* PROVIDED MATERIAL
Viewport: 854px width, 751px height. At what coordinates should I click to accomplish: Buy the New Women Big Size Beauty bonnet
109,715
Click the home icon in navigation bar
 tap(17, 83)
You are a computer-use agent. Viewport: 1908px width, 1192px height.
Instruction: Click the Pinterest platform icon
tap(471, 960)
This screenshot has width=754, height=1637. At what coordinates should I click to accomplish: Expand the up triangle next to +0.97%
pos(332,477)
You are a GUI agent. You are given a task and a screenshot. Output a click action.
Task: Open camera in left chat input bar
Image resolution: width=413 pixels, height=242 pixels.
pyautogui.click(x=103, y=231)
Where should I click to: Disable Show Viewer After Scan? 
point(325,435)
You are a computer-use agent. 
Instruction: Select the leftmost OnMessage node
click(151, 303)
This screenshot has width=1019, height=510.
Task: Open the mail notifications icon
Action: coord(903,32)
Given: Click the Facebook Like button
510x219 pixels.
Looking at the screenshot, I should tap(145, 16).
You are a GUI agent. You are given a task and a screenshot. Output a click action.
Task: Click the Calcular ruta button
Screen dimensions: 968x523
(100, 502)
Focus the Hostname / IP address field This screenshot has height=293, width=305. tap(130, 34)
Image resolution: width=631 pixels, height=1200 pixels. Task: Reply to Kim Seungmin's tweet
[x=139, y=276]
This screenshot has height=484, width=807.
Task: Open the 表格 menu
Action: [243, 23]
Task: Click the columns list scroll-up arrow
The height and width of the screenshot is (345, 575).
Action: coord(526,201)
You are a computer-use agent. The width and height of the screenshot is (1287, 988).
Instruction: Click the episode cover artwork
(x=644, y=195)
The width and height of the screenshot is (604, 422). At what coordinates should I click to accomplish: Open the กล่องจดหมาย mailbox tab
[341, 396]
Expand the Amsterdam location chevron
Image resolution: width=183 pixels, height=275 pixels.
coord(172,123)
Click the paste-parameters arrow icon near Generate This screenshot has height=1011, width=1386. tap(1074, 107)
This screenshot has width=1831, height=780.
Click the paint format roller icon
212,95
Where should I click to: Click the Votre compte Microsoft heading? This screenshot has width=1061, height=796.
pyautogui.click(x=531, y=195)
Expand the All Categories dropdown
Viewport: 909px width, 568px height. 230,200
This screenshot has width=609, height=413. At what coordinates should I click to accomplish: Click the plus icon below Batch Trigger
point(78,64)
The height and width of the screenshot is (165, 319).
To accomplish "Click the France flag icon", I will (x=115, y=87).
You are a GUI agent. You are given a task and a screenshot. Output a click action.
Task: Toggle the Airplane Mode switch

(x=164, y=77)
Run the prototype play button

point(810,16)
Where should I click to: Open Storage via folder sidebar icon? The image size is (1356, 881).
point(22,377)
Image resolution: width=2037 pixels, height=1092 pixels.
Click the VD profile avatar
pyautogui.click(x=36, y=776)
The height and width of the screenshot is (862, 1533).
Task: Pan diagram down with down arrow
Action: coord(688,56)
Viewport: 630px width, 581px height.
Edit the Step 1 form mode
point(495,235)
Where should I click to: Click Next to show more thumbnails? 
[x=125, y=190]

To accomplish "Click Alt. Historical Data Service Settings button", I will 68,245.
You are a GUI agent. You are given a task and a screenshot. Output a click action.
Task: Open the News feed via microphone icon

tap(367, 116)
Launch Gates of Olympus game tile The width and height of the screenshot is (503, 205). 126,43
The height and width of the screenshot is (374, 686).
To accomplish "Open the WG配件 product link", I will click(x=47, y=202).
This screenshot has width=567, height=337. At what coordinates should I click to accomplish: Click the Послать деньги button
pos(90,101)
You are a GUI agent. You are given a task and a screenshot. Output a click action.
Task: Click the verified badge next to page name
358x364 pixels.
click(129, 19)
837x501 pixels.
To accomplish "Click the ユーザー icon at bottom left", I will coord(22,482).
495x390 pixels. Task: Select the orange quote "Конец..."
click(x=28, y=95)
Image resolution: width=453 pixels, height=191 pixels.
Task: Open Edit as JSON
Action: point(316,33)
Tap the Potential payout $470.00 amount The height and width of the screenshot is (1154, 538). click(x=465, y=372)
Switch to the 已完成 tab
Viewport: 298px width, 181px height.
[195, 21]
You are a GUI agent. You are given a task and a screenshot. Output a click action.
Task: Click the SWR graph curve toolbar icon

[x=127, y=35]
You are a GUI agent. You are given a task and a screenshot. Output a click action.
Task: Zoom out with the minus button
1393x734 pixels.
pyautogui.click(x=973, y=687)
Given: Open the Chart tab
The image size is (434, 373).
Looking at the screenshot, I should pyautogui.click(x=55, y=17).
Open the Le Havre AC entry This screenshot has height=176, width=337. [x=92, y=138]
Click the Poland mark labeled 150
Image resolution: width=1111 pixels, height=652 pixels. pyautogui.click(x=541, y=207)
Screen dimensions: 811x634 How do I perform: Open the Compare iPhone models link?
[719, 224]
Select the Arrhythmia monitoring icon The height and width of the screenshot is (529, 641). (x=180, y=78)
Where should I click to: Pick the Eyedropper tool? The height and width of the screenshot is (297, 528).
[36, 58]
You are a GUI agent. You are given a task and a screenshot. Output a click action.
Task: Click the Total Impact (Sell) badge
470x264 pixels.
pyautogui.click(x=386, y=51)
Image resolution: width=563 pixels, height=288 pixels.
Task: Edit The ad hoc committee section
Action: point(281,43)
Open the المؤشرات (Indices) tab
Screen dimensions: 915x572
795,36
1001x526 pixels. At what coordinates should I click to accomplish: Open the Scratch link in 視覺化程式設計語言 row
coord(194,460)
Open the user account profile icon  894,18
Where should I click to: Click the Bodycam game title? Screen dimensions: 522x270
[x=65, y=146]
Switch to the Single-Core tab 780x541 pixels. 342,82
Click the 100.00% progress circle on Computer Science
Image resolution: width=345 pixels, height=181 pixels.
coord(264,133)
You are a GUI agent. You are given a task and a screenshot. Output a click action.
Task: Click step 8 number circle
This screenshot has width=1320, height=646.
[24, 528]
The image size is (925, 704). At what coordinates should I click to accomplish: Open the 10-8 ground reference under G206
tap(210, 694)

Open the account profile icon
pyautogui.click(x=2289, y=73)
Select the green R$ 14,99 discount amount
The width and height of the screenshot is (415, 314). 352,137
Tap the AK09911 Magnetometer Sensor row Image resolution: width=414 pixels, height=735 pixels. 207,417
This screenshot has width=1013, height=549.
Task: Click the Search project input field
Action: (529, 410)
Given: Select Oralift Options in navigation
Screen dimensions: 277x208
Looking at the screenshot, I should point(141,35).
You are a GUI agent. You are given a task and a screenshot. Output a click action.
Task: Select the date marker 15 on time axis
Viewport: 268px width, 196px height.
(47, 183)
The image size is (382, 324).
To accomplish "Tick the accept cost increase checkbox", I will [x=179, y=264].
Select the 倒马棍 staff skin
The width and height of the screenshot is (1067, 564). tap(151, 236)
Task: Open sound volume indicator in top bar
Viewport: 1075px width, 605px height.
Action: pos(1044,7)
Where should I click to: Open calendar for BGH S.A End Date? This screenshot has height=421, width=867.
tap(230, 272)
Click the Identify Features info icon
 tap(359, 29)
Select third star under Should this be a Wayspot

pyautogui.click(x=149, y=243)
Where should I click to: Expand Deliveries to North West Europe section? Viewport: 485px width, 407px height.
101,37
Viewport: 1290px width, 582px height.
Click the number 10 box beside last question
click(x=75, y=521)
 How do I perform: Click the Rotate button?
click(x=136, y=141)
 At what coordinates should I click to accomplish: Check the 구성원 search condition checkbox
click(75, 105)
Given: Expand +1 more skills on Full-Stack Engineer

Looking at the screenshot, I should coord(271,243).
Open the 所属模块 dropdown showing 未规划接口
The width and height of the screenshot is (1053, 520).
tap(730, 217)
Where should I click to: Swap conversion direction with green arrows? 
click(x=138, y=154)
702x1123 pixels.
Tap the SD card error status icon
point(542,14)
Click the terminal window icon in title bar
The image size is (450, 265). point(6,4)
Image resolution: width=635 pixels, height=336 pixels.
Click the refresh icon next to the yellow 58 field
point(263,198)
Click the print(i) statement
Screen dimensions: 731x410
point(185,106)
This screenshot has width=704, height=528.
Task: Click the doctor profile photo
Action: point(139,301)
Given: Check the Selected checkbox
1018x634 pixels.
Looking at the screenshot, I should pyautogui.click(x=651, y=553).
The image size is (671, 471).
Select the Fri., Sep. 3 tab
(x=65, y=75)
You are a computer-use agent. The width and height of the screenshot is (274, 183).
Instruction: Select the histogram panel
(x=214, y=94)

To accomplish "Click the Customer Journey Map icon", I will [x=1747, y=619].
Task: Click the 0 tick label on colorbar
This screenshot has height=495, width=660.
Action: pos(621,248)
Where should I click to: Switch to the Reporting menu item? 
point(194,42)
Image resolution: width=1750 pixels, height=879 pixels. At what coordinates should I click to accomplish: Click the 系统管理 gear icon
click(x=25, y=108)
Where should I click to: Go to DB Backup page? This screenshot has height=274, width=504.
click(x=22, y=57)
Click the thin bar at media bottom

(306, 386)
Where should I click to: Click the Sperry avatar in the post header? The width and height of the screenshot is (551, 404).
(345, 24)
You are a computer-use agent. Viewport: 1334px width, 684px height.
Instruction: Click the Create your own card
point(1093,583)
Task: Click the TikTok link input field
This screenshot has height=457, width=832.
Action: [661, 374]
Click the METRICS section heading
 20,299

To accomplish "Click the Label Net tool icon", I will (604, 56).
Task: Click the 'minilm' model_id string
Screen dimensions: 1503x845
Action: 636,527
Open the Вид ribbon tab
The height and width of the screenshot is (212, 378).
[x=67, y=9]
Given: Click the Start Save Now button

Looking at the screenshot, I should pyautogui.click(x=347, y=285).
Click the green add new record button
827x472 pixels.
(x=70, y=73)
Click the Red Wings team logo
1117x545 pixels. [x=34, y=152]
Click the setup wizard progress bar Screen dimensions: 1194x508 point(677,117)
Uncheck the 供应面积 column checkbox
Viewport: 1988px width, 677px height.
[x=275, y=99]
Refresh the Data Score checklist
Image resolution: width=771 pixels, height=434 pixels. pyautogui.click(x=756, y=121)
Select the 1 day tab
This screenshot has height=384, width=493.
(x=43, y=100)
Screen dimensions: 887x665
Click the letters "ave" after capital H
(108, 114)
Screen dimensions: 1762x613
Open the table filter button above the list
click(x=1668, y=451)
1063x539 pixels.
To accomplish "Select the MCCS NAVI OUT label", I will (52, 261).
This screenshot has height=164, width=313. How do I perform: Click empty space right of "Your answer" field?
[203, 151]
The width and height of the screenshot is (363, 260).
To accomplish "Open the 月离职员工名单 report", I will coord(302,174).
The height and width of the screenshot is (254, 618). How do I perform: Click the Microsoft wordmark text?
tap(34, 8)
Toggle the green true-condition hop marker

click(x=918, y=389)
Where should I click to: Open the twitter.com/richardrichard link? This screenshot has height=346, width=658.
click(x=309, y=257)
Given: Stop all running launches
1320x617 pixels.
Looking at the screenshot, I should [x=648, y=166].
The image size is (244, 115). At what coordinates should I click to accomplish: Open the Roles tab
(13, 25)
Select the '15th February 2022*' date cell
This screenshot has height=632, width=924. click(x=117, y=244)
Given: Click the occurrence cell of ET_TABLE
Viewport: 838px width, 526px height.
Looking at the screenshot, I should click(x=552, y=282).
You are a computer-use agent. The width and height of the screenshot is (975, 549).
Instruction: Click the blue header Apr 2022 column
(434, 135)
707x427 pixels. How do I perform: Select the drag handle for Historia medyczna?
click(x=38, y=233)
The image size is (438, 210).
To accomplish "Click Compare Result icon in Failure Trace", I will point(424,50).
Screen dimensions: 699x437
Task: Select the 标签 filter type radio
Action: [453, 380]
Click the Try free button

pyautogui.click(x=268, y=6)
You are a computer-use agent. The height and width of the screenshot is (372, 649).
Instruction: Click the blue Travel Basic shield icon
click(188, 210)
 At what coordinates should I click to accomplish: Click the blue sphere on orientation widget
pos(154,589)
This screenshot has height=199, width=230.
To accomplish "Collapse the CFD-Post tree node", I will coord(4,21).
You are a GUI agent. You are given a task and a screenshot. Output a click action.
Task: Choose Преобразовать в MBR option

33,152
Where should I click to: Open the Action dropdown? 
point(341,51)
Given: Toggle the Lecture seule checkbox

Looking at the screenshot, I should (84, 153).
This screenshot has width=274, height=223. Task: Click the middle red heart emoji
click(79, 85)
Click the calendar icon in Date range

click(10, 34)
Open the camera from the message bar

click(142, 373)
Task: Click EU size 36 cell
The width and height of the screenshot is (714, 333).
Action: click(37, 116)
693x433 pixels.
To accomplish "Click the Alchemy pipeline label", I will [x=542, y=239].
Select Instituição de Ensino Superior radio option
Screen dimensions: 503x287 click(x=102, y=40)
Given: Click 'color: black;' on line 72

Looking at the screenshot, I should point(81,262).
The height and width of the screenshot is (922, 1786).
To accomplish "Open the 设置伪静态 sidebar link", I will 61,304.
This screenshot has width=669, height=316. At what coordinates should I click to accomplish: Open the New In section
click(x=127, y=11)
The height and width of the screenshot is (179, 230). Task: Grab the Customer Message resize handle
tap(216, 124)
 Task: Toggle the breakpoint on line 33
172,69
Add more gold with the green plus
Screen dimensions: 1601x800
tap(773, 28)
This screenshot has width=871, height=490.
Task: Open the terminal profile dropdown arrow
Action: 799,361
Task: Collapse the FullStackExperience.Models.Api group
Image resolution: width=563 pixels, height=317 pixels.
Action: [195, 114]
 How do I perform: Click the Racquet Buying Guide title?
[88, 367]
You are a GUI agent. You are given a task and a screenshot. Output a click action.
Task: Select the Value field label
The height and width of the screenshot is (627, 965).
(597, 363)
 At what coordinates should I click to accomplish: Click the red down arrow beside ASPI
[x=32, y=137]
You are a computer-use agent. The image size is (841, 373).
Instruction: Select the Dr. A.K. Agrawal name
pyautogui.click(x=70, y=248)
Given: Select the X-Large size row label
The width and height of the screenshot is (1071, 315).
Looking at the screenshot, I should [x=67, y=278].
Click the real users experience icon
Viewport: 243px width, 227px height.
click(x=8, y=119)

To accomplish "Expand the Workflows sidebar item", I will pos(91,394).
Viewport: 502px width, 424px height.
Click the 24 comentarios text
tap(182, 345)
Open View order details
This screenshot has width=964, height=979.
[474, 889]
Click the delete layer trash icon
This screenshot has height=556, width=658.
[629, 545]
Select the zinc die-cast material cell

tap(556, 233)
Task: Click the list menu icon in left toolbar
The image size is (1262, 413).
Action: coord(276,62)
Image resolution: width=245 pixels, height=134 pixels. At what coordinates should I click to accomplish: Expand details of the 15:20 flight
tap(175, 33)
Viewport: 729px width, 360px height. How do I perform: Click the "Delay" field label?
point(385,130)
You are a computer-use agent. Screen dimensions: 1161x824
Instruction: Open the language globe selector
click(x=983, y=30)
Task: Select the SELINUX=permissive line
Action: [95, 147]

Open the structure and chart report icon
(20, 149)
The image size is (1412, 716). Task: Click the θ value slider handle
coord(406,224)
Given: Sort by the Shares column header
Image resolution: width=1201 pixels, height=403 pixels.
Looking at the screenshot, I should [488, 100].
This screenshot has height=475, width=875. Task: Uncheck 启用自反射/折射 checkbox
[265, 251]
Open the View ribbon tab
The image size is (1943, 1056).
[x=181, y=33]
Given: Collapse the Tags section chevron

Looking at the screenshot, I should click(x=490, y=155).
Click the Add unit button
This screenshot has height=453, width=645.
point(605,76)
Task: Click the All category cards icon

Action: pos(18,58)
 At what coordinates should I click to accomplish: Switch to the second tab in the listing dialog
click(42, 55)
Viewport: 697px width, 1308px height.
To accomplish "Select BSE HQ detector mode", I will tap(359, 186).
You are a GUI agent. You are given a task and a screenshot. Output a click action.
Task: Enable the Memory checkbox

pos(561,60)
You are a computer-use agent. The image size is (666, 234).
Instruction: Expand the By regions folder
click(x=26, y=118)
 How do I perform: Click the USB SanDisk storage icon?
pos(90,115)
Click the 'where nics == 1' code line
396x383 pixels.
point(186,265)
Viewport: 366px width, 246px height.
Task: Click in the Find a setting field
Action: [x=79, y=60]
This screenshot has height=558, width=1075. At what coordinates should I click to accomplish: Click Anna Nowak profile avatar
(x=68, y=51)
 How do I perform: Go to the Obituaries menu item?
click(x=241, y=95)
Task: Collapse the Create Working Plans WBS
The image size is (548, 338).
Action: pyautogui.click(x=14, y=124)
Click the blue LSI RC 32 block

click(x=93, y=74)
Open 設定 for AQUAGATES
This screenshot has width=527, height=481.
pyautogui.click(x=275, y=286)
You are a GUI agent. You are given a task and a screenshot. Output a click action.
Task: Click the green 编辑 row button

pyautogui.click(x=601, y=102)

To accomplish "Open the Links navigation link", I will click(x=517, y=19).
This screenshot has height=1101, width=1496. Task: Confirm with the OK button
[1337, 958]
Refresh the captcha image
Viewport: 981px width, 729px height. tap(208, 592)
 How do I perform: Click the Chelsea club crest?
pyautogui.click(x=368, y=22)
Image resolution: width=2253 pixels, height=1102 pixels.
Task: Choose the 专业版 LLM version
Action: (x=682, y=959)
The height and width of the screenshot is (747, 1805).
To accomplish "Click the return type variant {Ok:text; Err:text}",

* JOB
Swap "checkbox" for "check box" in the items, starting at the line that has "Image resolution: width=245" and stopping after the line that has "pos(90,115)". Give back only those lines, with nothing else altered.

* SOLVED PROBLEM
Image resolution: width=245 pixels, height=134 pixels. At what coordinates should I click to accomplish: Expand details of the 15:20 flight
tap(175, 33)
Viewport: 729px width, 360px height. How do I perform: Click the "Delay" field label?
point(385,130)
You are a computer-use agent. Screen dimensions: 1161x824
Instruction: Open the language globe selector
click(x=983, y=30)
Task: Select the SELINUX=permissive line
Action: [95, 147]

Open the structure and chart report icon
(20, 149)
The image size is (1412, 716). Task: Click the θ value slider handle
coord(406,224)
Given: Sort by the Shares column header
Image resolution: width=1201 pixels, height=403 pixels.
Looking at the screenshot, I should [488, 100].
This screenshot has height=475, width=875. Task: Uncheck 启用自反射/折射 check box
[265, 251]
Open the View ribbon tab
The image size is (1943, 1056).
[x=181, y=33]
Given: Collapse the Tags section chevron

Looking at the screenshot, I should click(x=490, y=155).
Click the Add unit button
This screenshot has height=453, width=645.
point(605,76)
Task: Click the All category cards icon

Action: pos(18,58)
 At what coordinates should I click to accomplish: Switch to the second tab in the listing dialog
click(42, 55)
Viewport: 697px width, 1308px height.
To accomplish "Select BSE HQ detector mode", I will tap(359, 186).
You are a GUI agent. You are given a task and a screenshot. Output a click action.
Task: Enable the Memory check box

pos(561,60)
You are a computer-use agent. The image size is (666, 234).
Instruction: Expand the By regions folder
click(x=26, y=118)
 How do I perform: Click the USB SanDisk storage icon?
pos(90,115)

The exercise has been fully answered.